If they'd not operate with each recruit being a "sale" and with quotas and all there'd be a lot more honesty. As long as your son understands how it works he will be making an informed decision. Like many here said, there really is no such thing as signing up just for an education. It can happen but there's no piece of paper saying you won't be deployed to a combat zone. Regardless of what you sign up for.

Every military and ex-military type I know told me not to listen to the recruiters. I got a lot of advice from my brother (who knows the military well) and frankly the main problem fopr me was not the recruiters giving a sales pitch so much as simply not knowing what they are talking about.

e.g. I'd ask what a certain MOS involved and they'd give me a video that is pretty much just an ad. I found my experiences with recruiters to be very lacking in information and heavy on clichés like "Be a man." "have you seen Black Hawk Down? Wanna do that?" etc.

Please tell your son to research the MOS outside of teh recruiting office. Some MOSes that look interesting turn out to be hell I'm told.

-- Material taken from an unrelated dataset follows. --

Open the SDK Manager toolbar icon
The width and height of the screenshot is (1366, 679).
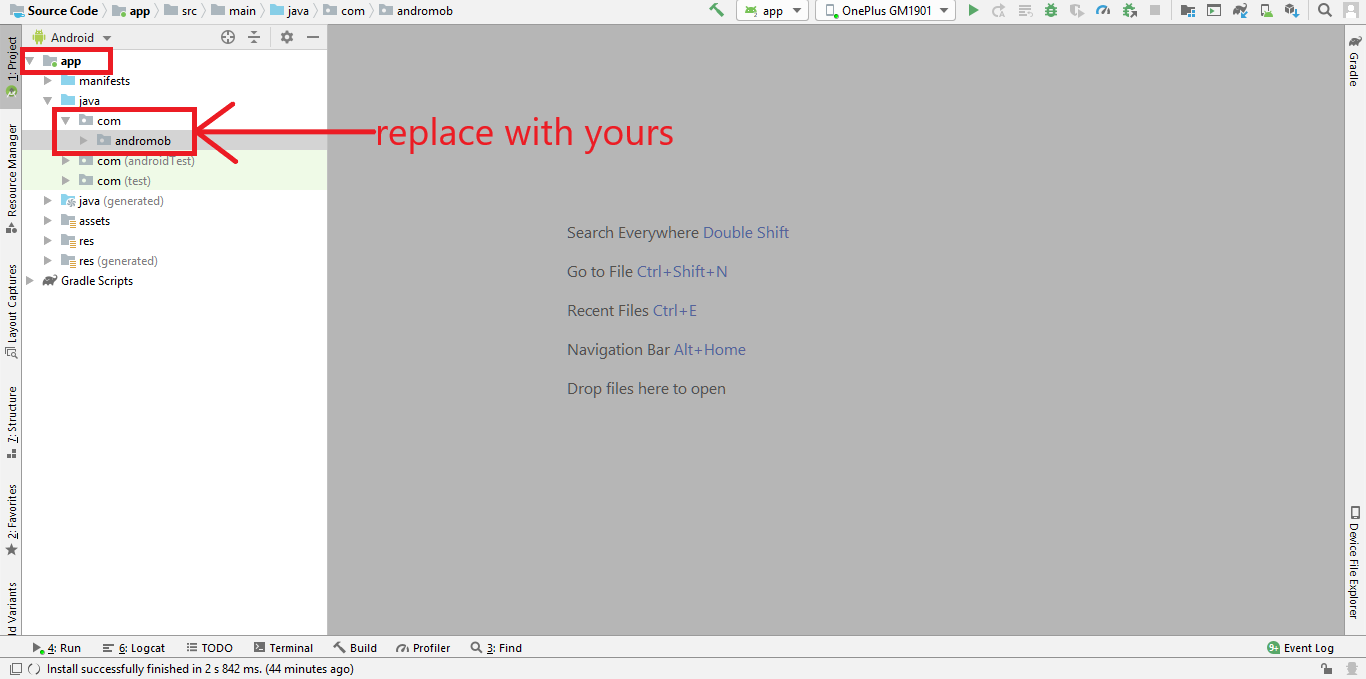point(1292,10)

You might also want to have him look into where he will be stationed as that can make a big difference. I was interested in strategic intelligence duties and my recruiters were saying I had the job. But they were trying to station me at a base from which only tactical deployments take place. In other words they were making it look like I'd be an intel analyst but in reality I'd be in the field right off the bat.

I didn't mind being in the field as long as I could study (I didn't want deployments to interfere). I was told of an online study program and it looked like I'd be able to study while deployed (they give you a laptop and such).

Turns out while that is true the place they would have deployed me (in Colombia) did not supply internet access.

Tell him to really research and go down to MEPS as many times as it takes till he gets the right MOS.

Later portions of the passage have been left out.